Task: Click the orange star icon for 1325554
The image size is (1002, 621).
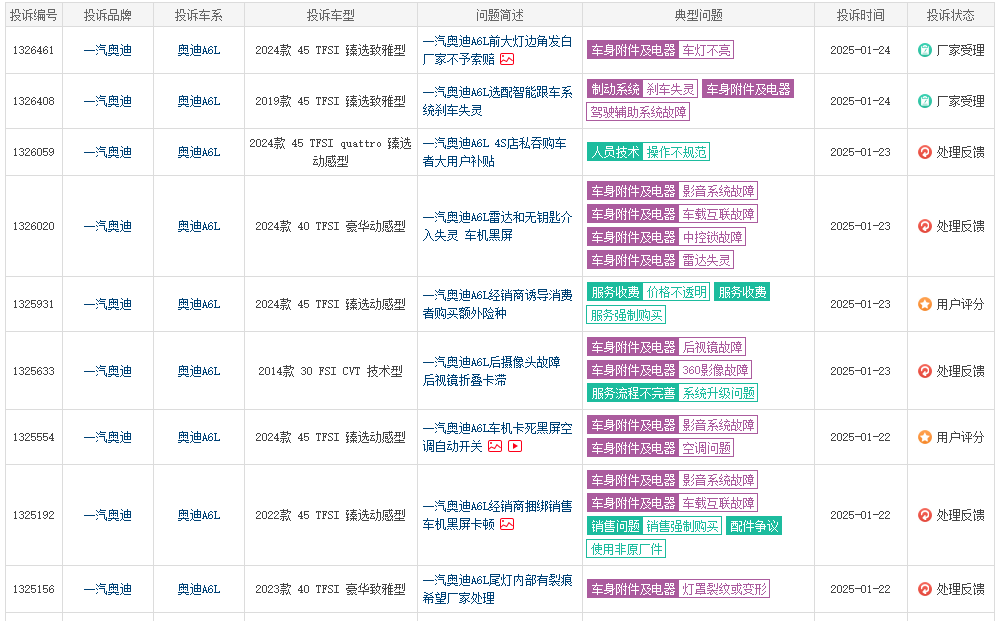Action: (925, 437)
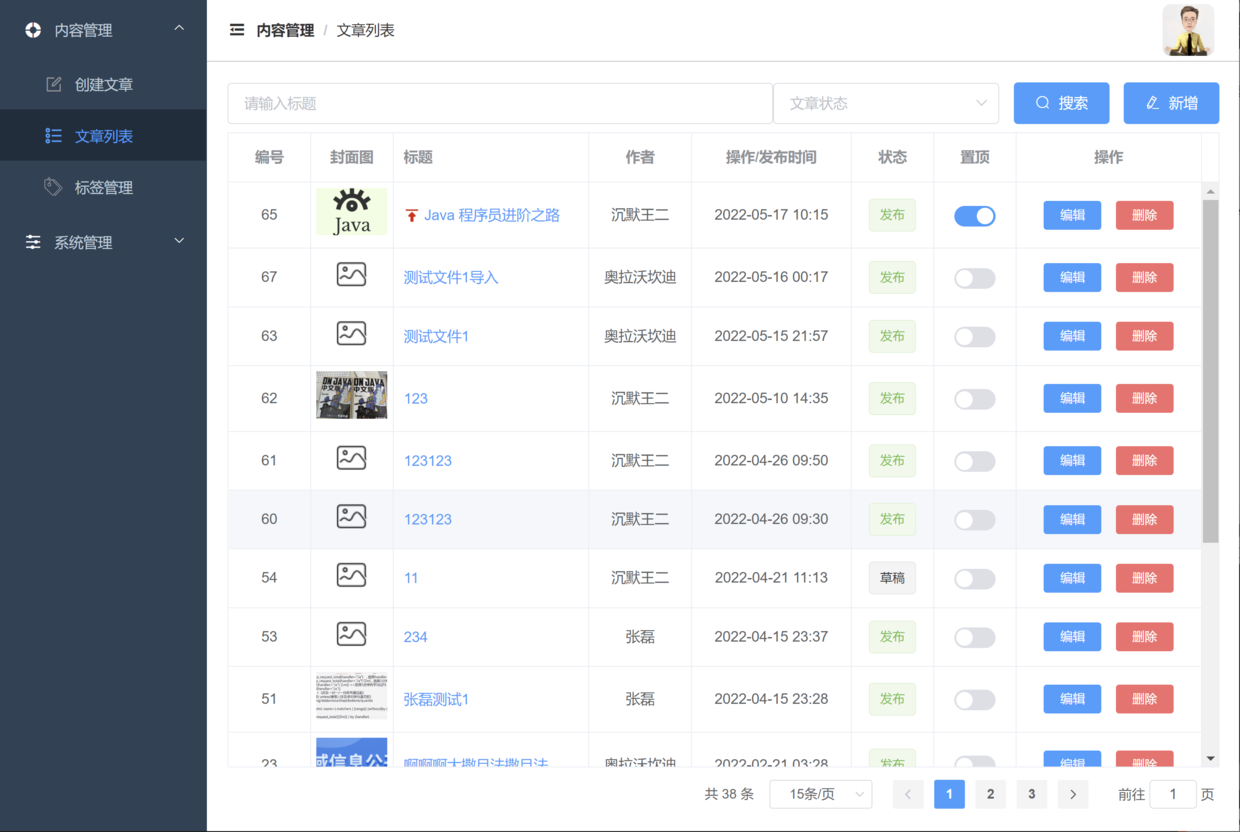Click the user avatar in top-right corner
1240x832 pixels.
(1188, 30)
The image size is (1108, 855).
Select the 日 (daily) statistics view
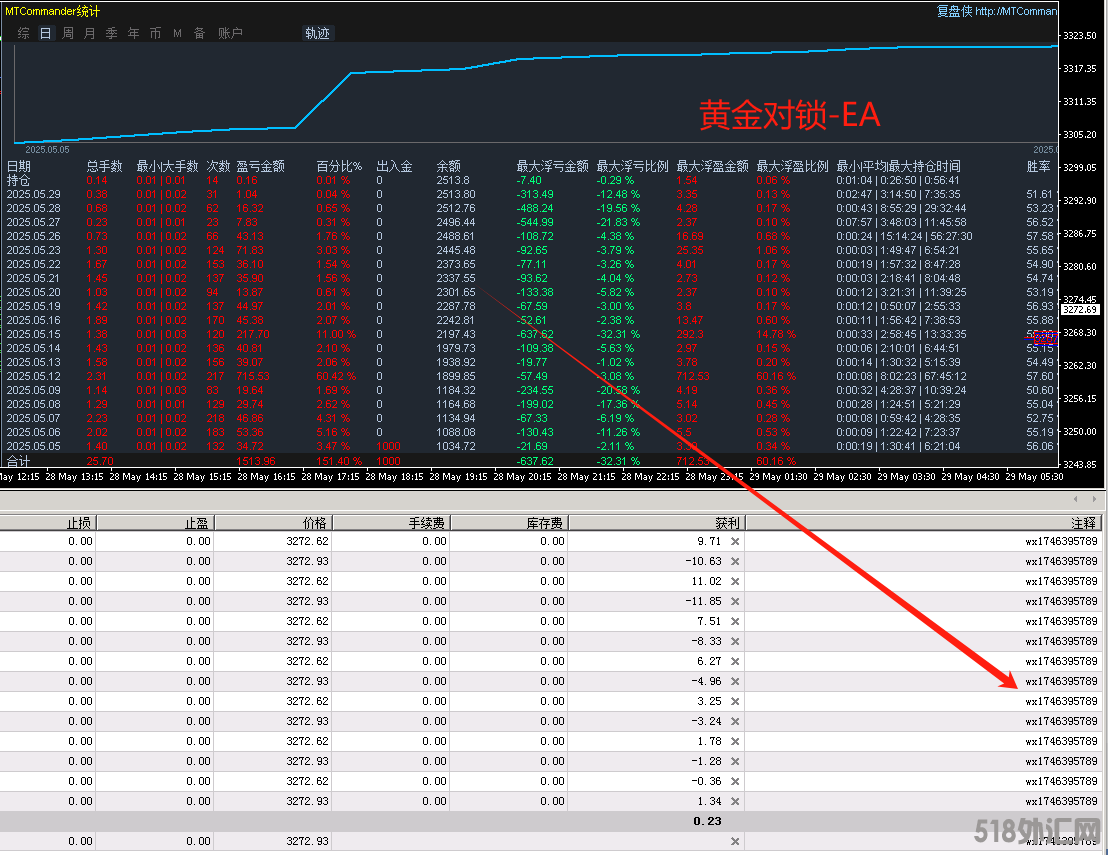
● ● ●
Task details: Please output the records above exactly, without the pictures.

Response to the task:
Task: Click the orange star icon for 1325554
The image size is (1002, 621).
Action: (925, 437)
Click the user avatar in top-right corner
1240x832 pixels.
(1188, 30)
The image size is (1108, 855).
Select the 日 (daily) statistics view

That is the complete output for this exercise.